O dia demorava a chegar, pois o horário de verão atrasa a luz do sol. A neblina continuava em toda escola mantendo-a escura e fria.

Cada uma foi fazer sua tarefa ainda pensando na história dos vigias, estavam com medo, mas o trabalho tinha que ser feito.

Gloria e Regina foram diretas para os banheiros masculino e feminino para adiantar o trabalho que ficou atrasado por causa da história.

Gloria entrou no banheiro feminino e começou fazer seu trabalho, percebeu que um dos box estava fechado, achou estranho mas continuou seu trabalho.

Gloria entrou no primeiro box, este estava muito sujo como sempre, como se um animal irracional o estivesse usado.

Gloria deu a primeira descarga e nada, a segunda e nada, na terceira vez Gloria bateu com o pé três vezes no vaso e deu descarga, esperando obter êxito xingou alguns palavrões.

Gloria olhou para o vaso e este tinha feito sua parte, respirando mais aliviada foi saindo do box quando ouviu um choro.

Gloria parou o que estava fazendo para ouvir melhor de onde vinha o choro. O silêncio revelou de onde vinha.

Do box fechado vinha o choro que mais parecia um lamento doloroso. Gloria com medo chamou Regina que estava no banheiro ao lado. Regina chegou meio desconfiada e falou:

- O que foi Gloria? Tem alguma coisa errada?

- Regina tem alguém no ultimo box e eu não vi entrar ninguém aqui o que será? – Diz Gloria assustada.

- Deve ser algum aluno que chegou mais cedo e você não percebeu. – Diz Regina tentando acalmar Gloria.

- Regina eu não vi aluno nenhum aqui, isto está muito estranho? – Diz Gloria assustada.

- Vamos ver quem é então? Vamos abrir o box! – Diz Regina tremendo de medo.

- Vai à frente, eu não vou abrir este troço de jeito nenhum? - Diz Gloria com expressão de pavor em seu rosto.

- Vou chamar um vigia, fica ai observando se ninguém sai de lá! – Diz Regina indo correndo chamar um dos vigias.

Quando Regina chega à sala dos vigias não vê mais ninguém, volta correndo para o banheiro onde deixou Gloria e fala:

- Estranho, os vigias já foram embora e ainda não deu o horário deles!

- E agora o que vamos fazer? – Diz Gloria com os olhos arregalados e tremendo de medo.

O lamento no banheiro se torna mais forte, como se alguém estivesse sentindo dor ou passando mal. Gloria e Regina criam coragem para abrir o box e ver quem está lá.

Uma segurando a outra chega bem perto do box. Regina pega o trinco do box para abrir quando sente um cheiro forte de sangue vindo de dentro e alerta Gloria.

- Gloria você está sentindo este cheiro de sangue?

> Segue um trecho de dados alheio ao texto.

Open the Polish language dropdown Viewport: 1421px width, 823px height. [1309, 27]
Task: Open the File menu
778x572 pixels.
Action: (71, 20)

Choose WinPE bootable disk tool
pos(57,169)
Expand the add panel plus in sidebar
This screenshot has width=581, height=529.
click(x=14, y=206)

- Estou Regina, parece que tem alguém ai dentro sangrando muito! – Diz Gloria muito assustada.

- Então vamos abrir logo, pode ser que alguém esteja precisando de ajuda! – Diz Regina forçado a porta para abrir o box.

Quando finalmente a porta do box se abre Regina e Gloria se deparam com uma mulher toda vestida de branco com os olhos escorrendo sangue e o nariz, boca e ouvidos cheios de algodão melados de sangue.
Suas mãos sujas de sangue passa nos azulejos do box deixando as marcas dos dedos e fazendo um desenho tenebroso.

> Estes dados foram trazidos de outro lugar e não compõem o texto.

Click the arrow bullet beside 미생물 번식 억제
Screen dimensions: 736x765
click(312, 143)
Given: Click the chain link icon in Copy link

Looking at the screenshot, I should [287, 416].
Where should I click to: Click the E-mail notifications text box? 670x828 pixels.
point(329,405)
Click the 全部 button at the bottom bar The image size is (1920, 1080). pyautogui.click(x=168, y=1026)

A Mulher de Algodão que estava sentada no vaso começa a se erguer sobre o mesmo, suas mãos vão ganhando altura segurando nas paredes do box como se fosse ficar em pé.

Gloria e Regina ficam abraçadas, paralisadas e com uma expressão de terror em seus olhos.

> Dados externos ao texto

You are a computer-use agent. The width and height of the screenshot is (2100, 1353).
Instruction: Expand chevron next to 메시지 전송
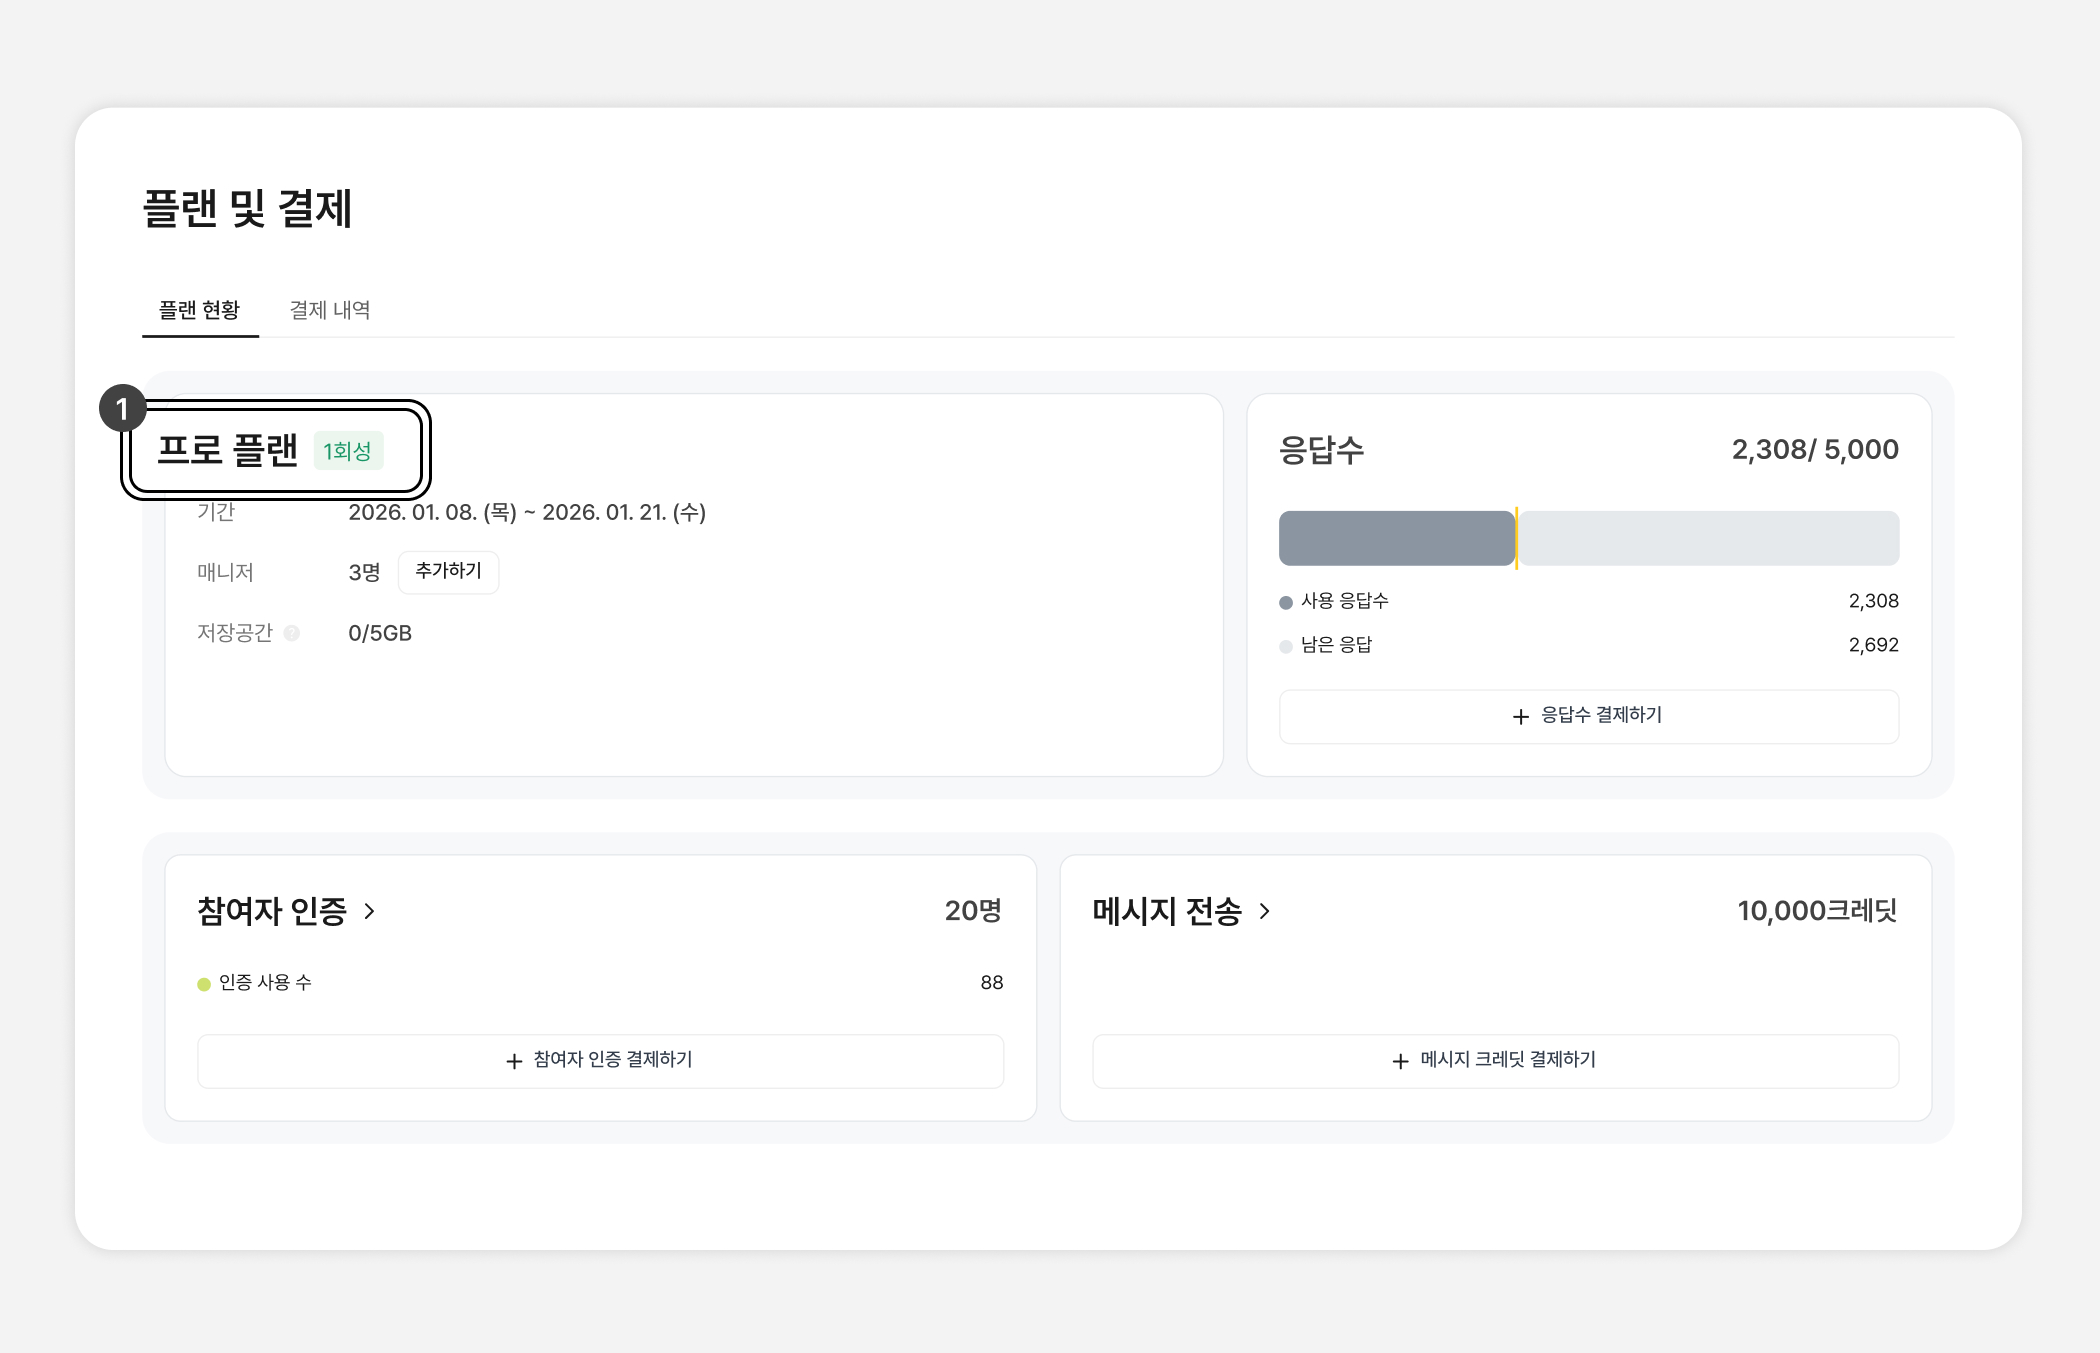1264,911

A Mulher de Algodão quando fica totalmente de pé olha para Gloria e Regina com seus olhos cheios de sangue escorrendo e faz alguns gestos com as mãos. Gloria e Regina não esboçam qualquer reação, ficam tremendo e entorpecidas com sena em sua frente.

Após alguns minutos conseguem reagir e tentam sair do banheiro. Quando chegam do lado de fora os dois vigias estão de braços cruzados observando tudo sem qualquer reação.

Gloria e Regina falam, gesticulam e gritam, mas nenhuma reação e feita por parte dos dois como se os mesmos estivessem hipnotizados.

Tudo acontece em pouco tempo, mas parece que o tempo está parado. A neblina continua e o dia demora a chegar e escola parece que está em outra dimensão em outro lugar.

Tudo está acontecendo rápido, mas o medo que envolve Regina e Gloria parece real, seus gritos não são ouvidos e ninguém aparece para ajudar.

Em outra parte da escola Lucimar está verificando as salas para começar a limpeza quando ouve um barulho peculiar de um molho de chaves.

Lucimar vai abrindo as salas e o barulho das chaves continua como se alguém estivesse correndo de um lado para outro brincado com o molho de chaves.

Quando Lucimar abre a ultima sala observa um vulto correndo na neblina, parece uma criança.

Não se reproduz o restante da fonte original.